Task goal:
After locating the line that contains "The image size is (910, 683)." in the records below, write out exactly that line and each line after it through the one that contains "Open the '10", and nothing else.

Task inputs:
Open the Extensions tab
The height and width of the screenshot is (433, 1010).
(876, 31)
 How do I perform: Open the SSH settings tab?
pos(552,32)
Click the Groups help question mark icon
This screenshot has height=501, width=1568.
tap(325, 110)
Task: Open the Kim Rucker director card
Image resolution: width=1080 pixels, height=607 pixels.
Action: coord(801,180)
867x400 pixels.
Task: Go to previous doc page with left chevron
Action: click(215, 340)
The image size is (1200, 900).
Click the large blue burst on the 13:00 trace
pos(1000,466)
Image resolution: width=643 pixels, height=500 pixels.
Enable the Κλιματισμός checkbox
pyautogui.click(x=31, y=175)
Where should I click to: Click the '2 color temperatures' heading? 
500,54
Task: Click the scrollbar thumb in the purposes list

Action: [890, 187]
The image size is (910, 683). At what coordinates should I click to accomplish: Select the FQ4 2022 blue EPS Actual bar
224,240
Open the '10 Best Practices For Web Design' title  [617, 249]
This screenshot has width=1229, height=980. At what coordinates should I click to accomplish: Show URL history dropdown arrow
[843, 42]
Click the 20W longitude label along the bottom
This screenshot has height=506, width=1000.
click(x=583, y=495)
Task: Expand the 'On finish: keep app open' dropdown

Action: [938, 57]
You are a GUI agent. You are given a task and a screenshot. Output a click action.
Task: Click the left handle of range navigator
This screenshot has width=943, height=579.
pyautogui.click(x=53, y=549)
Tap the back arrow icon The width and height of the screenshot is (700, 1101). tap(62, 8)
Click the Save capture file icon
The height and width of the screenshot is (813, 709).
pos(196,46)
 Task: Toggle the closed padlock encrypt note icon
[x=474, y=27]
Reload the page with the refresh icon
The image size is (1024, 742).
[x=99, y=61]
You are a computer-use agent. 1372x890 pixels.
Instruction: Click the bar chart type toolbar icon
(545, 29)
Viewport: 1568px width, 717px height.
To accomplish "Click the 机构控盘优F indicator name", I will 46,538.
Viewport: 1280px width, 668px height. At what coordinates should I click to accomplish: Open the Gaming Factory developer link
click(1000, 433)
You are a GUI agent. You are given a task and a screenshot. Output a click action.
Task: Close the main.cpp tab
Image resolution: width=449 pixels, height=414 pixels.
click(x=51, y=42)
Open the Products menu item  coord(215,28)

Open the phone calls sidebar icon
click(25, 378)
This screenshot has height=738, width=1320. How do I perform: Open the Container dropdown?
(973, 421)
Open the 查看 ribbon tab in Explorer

Answer area:
The image size is (910, 683). At what coordinates should I click to accomplish: Select the FQ4 2022 blue EPS Actual bar
224,240
Open the '10 Best Practices For Web Design' title  [617, 249]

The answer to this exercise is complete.